WHAT THIS TASK INVOLVES ::
Can you reproduce, word for word, the part of the sermon excerpt on Adam and Christ between "As to the one, Adam, these" and "Christ, these results.", inclusive?

(Beginning of SELECTED EXCERPT)

The gift of righteousness will not merely replace the reign of death and condemnation. But much more, those who receive this gift will reign in life like kings. Well, again, all of this could be carefully opened up in detail. But for our purposes right now, I just want you to get the general flow of thought.
In verse 12, we have a comparison begun but cut short. In verses 13 to 17, we have some clarifications made. First, a clarifying explanation of what he meant. When he said, Now, verses 15 to 17 are very interesting to me.
I'm actually in the process of getting ready to preach on those verses. There may be some things there that we might want to throw out for discussion later on today. Now we come to verse 18, which begins with the word, Therefore.
The Comparison Resumed: Adam's Disobedience vs. Christ's Obedience
He is ready now to return to the comparison he began in verse 12, but felt compelled to cut short. It's as if he says, Okay, having clarified some of these possible misconceptions, I'm ready now to get back to the point I was beginning to make. The groundwork for the comparison he began in verse 12 has been laid. Already in verses 14 to 16, he has alluded to it.
But now as we come to verses 18 to 19, we have the third major division of the passage, the comparison resumed. The comparison resumed.
The point that Paul is making, and that he was preparing to make up in verse 12, is now made explicit. In the reckoning of God, all sinned when Adam sinned. Death and condemnation are linked to the one man's sin. Now, beginning in verse 18, he tells us that in a similar way, by the one man's obedience, Christ, the many, are made righteous.
Let's read these verses again. Let's start with verse 12. I'm going to read the whole passage in the comparison. Verse 12.
Just as through one man's sin entered the world, and death through sin, and thus death spread to all men because all sinned. Or as he repeats the thought now at the beginning of verse 18, and completes the comparison. As through one man's offense, judgment came to all men, resulting in condemnation. That's basically a repeating of what he said in verse 12, yet in a different manner.
Even so, through one man's righteous act, the free gift came to all men. Resulting in justification. For as by one man's disobedience, many were made sinners, so also by one man's obedience, many will be made righteous. Now, do you see the emphasis?
As to the one, Adam, these results. Judgment upon all, bringing death and condemnation to all. Many being made sinners. As to the one, Jesus Christ, these results.
Justification of life. Many being made righteous. Well, this passage tells us, that the moral government of God and his dealings with men is a divinely appointed arrangement in which all men are dealt with on the basis of their relationship to these two men, Adam and Christ. There's a sense in which we could say there's, in one sense, there's been two men who have lived.
And that we are all either connected to the one man, Adam, or the one man, Christ. You guys familiar with Thomas Goodwin's illustration of the, what does he use, the language of the, a big giant with a, with a, think of a huge giant with a, two huge giants with a girdle on them. That would, I guess that would mean in old Puritan language, you know, what would that be, a girdle, I guess. Belt, yeah, a belt.

(End of SELECTED EXCERPT)
(Beginning of DATA PROVIDED)

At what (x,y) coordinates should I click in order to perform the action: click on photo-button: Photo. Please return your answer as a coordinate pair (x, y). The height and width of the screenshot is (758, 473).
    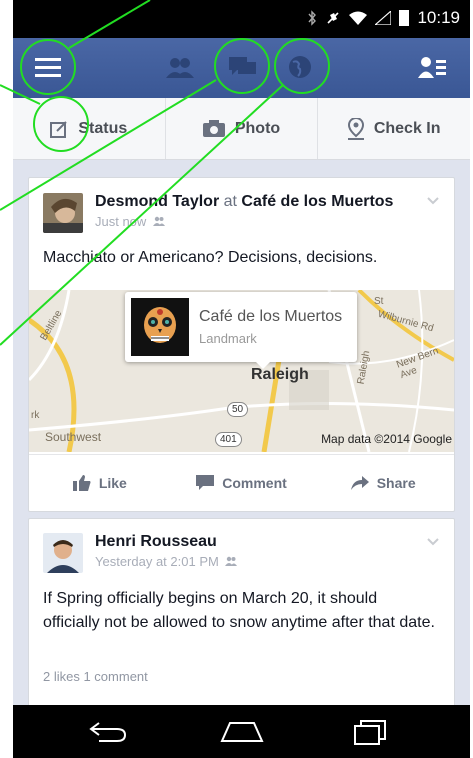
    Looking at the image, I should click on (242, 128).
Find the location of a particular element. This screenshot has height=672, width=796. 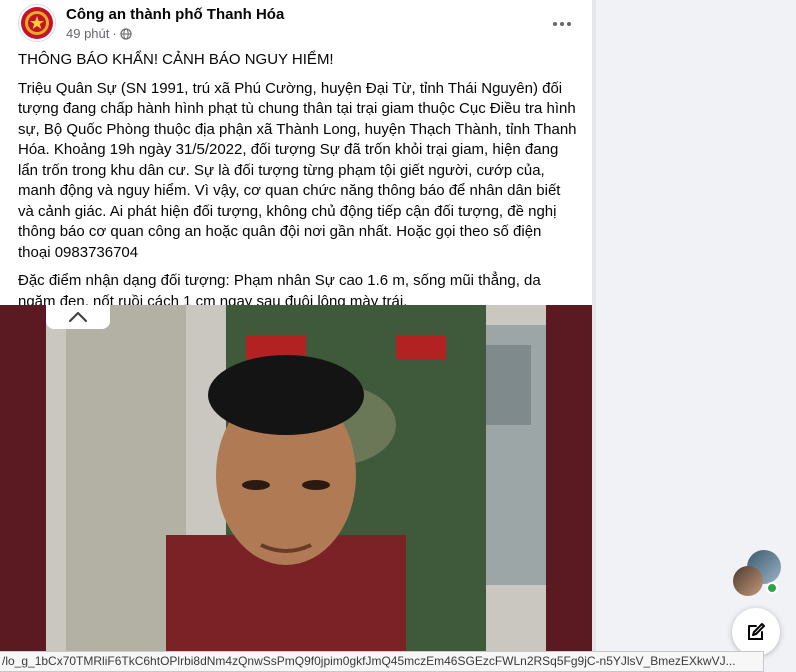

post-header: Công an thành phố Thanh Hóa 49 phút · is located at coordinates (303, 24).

(End of DATA PROVIDED)

ANSWER TO THIS TASK ::
As to the one, Adam, these results. Judgment upon all, bringing death and condemnation to all. Many being made sinners. As to the one, Jesus Christ, these results.